Lors de la conférence Spectre & Innovation de l’ANFR, une des tables rondes était centrée sur les nouvelles communications spatiales, avec une question : « eldorado ou Far-West ? ». Un peu des deux. Pour le moment, c'est un peu le Far-West, mais cela pourrait devenir l’eldorado pour ceux qui sont les plus rapides.
C’est la « guerre économique »
Didier Le Boulc’h, vice-président strategy et telecoms solution chez Thales Alenia Space, a développé un rapide exposé de la situation. Cela permet de mieux en comprendre les enjeux. Déjà pour répondre à la question, il explique que « du point de vue industriel, c’est plutôt la guerre économique, car il y a une véritable course ». La raison est assez simple : comme pour toutes les technologies sans fil, le spectre n’est pas infini et les fréquences sont donc un bien rare et extrêmement précieux.
Les acteurs se livrent ainsi une course afin d’être le premier à proposer un modèle économique capable de tenir la route, permettant de récolter des fonds et de se lancer, dans tous les sens du terme. Dans cette course, « les premiers prennent les fréquences et s’assoient un tout petit peu sur les règles de priorité de l’UIT [Union internationale des télécommunications, ndlr] ». Sans oublier qu’ils prennent au passage des parts de marchés importantes.
Constellations LEO et GEO : avantages et inconvénients
Didier Le Boulc’h propose ensuite de comparer les constellations LEO et GEO. Il s’agit respectivement de l'orbite terrestre basse (low earth orbit ou LEO) qui s’étend jusqu’à 2 000 km environ, et de l’orbite géostationnaire (GEO) à 36 000 km d’altitude. Entre les deux, on retrouve aussi l’orbite MEO. Nous avons détaillé les différentes orbites dans notre dossier sur Ariane 6.
À première vue, les satellites des constellations sur des orbites basses « paraissent beaucoup moins chers – car plus petits, plus légers et fabriqués en série – mais il en faut aussi beaucoup » comparé à ceux des constellations géostationnaires.
Si les satellites GEO sont immobiles par rapport à un point fixe sur Terre, ce n’est pas le cas des LEO qui traversent le ciel. De plus, « ils passent une grande partie de leur temps sur les pôles, sur les océans où il n’y a pas beaucoup de trafic, ou sur des pays dans lesquels ils n’auront pas de licence ». Par exemple, des satellites américains n’ont pas vraiment de chance d’avoir des clients chinois ou russes, et vice-versa.
Pour Didier Le Boulc’h, « le temps d’utilisation moyen d’un satellite LEO c’est peut-être 10 à 15 %, alors que le satellite géostationnaire, s’il est bien conçu et agile, va être utilisé à 100 % ». Au final, l’équation s’équilibre à peu près, selon l’intervenant, bien que cela dépende de plusieurs paramètres.

_Consigne A_:
Relevez tous les sigles désignant une orbite dans l'article sur les communications spatiales.
L'article et les enregistrements ont des origines différentes.

_Données fournies_:
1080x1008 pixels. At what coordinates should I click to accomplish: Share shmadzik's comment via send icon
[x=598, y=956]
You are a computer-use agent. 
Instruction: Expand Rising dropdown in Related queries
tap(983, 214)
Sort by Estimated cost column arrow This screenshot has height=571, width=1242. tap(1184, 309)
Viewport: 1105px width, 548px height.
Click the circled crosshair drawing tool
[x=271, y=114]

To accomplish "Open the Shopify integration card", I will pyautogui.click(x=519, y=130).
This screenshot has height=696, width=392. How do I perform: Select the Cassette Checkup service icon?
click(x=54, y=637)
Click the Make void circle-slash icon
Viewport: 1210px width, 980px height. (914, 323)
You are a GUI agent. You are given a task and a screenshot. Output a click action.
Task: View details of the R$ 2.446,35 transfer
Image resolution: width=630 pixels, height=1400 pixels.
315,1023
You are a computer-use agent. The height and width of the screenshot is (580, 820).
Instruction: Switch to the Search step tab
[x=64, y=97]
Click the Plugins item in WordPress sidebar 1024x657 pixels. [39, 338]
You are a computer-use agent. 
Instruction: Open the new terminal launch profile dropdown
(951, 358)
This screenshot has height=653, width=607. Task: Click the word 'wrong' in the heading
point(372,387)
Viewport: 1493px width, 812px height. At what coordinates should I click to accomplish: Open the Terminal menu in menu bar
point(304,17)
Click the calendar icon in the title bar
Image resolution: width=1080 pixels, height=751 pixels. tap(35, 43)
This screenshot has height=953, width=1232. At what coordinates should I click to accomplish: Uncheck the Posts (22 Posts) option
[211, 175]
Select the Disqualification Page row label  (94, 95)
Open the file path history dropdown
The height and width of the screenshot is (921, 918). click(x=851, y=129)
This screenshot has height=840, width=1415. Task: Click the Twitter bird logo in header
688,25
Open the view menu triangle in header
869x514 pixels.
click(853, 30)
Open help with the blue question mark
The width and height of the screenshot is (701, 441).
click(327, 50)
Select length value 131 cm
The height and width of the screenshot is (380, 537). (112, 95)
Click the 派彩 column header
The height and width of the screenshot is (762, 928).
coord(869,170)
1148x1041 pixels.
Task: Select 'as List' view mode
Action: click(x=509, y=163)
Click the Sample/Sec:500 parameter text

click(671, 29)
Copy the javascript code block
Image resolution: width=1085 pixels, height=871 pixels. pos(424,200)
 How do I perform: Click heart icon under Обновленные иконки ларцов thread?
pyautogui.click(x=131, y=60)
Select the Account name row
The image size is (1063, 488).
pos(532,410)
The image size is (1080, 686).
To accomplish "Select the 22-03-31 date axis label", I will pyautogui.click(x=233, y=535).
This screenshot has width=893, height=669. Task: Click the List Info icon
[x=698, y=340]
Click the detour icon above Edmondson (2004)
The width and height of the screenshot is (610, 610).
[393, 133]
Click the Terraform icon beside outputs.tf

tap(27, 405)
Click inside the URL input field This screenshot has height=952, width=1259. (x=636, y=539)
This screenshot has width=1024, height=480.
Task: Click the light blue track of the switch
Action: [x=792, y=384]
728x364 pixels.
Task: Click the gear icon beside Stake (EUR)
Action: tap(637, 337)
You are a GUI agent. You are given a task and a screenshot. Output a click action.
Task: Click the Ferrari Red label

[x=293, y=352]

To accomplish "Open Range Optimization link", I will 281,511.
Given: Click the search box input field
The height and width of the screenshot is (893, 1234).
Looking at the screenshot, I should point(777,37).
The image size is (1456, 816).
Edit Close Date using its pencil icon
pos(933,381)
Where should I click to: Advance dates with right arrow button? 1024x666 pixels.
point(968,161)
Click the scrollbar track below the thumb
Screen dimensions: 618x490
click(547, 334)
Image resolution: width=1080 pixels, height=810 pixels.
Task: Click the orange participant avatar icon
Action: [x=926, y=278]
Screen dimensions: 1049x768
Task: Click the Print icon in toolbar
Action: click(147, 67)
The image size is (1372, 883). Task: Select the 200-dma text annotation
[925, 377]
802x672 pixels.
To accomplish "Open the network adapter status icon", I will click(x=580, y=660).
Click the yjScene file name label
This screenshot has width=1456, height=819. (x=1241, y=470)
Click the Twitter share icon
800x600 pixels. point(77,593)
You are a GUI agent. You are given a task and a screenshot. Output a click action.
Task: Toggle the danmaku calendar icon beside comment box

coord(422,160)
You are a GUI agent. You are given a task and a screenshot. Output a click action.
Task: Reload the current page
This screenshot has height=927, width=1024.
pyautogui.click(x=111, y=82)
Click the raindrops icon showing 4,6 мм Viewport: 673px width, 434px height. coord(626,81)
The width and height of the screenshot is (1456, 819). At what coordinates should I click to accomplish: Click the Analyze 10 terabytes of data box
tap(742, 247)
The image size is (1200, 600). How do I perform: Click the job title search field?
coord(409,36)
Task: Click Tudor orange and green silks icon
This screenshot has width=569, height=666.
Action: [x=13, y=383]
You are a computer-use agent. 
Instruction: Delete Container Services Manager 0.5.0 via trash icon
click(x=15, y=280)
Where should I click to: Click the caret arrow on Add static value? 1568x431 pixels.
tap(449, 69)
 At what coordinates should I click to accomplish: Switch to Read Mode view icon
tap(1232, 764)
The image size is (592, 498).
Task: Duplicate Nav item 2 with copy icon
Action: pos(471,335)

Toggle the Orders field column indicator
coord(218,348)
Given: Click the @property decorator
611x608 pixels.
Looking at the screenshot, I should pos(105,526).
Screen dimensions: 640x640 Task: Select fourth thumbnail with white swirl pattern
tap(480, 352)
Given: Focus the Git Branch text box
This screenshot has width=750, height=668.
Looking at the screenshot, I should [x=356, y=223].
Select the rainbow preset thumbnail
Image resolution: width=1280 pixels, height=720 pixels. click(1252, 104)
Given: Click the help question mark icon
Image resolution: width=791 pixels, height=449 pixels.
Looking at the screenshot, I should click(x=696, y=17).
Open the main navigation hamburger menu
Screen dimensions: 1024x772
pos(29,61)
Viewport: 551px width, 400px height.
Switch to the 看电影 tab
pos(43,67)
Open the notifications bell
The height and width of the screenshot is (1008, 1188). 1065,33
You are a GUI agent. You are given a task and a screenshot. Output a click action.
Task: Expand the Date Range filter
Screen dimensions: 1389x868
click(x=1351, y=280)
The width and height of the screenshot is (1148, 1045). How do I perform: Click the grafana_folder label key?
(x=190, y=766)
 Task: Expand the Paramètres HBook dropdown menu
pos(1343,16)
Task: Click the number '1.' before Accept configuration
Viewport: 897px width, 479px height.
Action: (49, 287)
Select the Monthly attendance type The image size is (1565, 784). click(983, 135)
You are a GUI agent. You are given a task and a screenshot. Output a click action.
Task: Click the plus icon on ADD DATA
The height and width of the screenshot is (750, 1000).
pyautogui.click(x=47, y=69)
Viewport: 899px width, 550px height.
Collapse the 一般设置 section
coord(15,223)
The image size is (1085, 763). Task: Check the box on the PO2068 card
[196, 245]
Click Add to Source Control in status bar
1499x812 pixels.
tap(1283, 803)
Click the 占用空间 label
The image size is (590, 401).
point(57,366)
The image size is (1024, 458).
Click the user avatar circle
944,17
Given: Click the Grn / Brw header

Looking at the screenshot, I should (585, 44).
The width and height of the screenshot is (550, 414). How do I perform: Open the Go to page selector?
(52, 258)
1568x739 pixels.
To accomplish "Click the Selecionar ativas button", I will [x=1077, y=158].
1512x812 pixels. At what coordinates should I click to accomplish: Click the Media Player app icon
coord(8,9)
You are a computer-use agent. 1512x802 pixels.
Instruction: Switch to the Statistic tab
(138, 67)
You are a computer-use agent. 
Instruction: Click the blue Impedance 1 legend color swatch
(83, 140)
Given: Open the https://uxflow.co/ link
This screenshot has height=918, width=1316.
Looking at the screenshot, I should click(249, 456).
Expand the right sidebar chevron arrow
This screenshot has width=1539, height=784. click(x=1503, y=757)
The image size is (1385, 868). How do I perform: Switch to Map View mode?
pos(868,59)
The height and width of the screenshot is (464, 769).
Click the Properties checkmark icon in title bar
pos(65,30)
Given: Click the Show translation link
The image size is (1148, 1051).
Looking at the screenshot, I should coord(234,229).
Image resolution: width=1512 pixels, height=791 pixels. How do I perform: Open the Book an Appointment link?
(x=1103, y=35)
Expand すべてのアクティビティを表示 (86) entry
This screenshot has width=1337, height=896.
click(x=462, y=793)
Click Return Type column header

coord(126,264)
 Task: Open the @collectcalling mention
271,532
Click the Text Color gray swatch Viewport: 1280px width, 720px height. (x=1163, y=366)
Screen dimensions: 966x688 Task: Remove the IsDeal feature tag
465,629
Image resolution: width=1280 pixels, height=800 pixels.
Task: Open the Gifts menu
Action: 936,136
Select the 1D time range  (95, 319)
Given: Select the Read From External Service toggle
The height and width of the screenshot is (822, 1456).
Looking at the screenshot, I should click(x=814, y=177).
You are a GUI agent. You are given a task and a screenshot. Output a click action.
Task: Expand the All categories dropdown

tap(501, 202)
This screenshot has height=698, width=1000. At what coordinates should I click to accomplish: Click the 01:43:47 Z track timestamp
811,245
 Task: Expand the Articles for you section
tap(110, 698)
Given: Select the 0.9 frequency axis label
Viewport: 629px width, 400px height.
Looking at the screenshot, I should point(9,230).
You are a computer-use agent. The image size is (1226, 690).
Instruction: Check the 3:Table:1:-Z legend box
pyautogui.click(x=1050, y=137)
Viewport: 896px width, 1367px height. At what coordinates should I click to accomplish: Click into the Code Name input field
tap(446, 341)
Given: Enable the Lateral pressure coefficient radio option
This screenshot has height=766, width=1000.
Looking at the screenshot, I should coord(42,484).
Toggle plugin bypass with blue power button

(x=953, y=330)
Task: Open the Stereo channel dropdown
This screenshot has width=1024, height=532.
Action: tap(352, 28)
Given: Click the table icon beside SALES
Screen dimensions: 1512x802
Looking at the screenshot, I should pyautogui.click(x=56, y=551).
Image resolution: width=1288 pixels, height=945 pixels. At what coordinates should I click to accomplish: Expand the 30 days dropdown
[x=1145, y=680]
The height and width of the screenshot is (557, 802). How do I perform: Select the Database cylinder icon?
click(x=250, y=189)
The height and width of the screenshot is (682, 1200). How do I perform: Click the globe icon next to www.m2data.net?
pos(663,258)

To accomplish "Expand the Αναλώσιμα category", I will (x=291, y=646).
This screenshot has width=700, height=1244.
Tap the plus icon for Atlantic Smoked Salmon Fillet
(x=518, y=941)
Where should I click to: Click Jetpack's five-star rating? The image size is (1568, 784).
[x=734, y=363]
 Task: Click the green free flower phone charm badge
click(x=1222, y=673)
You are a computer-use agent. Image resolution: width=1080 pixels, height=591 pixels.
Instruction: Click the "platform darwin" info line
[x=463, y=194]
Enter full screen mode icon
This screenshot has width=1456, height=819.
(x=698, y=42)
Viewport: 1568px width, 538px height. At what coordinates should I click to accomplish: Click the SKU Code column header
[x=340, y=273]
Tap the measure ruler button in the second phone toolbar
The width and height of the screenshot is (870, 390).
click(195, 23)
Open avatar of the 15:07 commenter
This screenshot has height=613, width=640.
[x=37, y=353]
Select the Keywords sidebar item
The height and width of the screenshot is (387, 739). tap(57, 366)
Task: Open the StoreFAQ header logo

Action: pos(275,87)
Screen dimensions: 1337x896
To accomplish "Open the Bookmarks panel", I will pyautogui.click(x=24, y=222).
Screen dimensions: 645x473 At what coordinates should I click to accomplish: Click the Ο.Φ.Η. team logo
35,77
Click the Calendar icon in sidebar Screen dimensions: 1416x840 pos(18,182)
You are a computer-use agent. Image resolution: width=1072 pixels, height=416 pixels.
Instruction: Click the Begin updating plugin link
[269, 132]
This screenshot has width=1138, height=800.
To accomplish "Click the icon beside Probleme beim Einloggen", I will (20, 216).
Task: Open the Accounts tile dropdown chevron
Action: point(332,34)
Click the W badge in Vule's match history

_Consigne B_:
Modifiez les enregistrements depuis leur début jusqu'à la ligne contenant « Viewport: 1210px width, 980px », incluse, en remplaçant « screenshot » par « capture » sans rien changer d'autre, et ne redonnez que ces lignes.

_Réponse A_:
LEO (orbite terrestre basse), GEO (orbite géostationnaire), MEO

_Réponse B_:
1080x1008 pixels. At what coordinates should I click to accomplish: Share shmadzik's comment via send icon
[x=598, y=956]
You are a computer-use agent. 
Instruction: Expand Rising dropdown in Related queries
tap(983, 214)
Sort by Estimated cost column arrow This capture has height=571, width=1242. tap(1184, 309)
Viewport: 1105px width, 548px height.
Click the circled crosshair drawing tool
[x=271, y=114]

To accomplish "Open the Shopify integration card", I will pyautogui.click(x=519, y=130).
This capture has height=696, width=392. How do I perform: Select the Cassette Checkup service icon?
click(x=54, y=637)
Click the Make void circle-slash icon
Viewport: 1210px width, 980px height. (914, 323)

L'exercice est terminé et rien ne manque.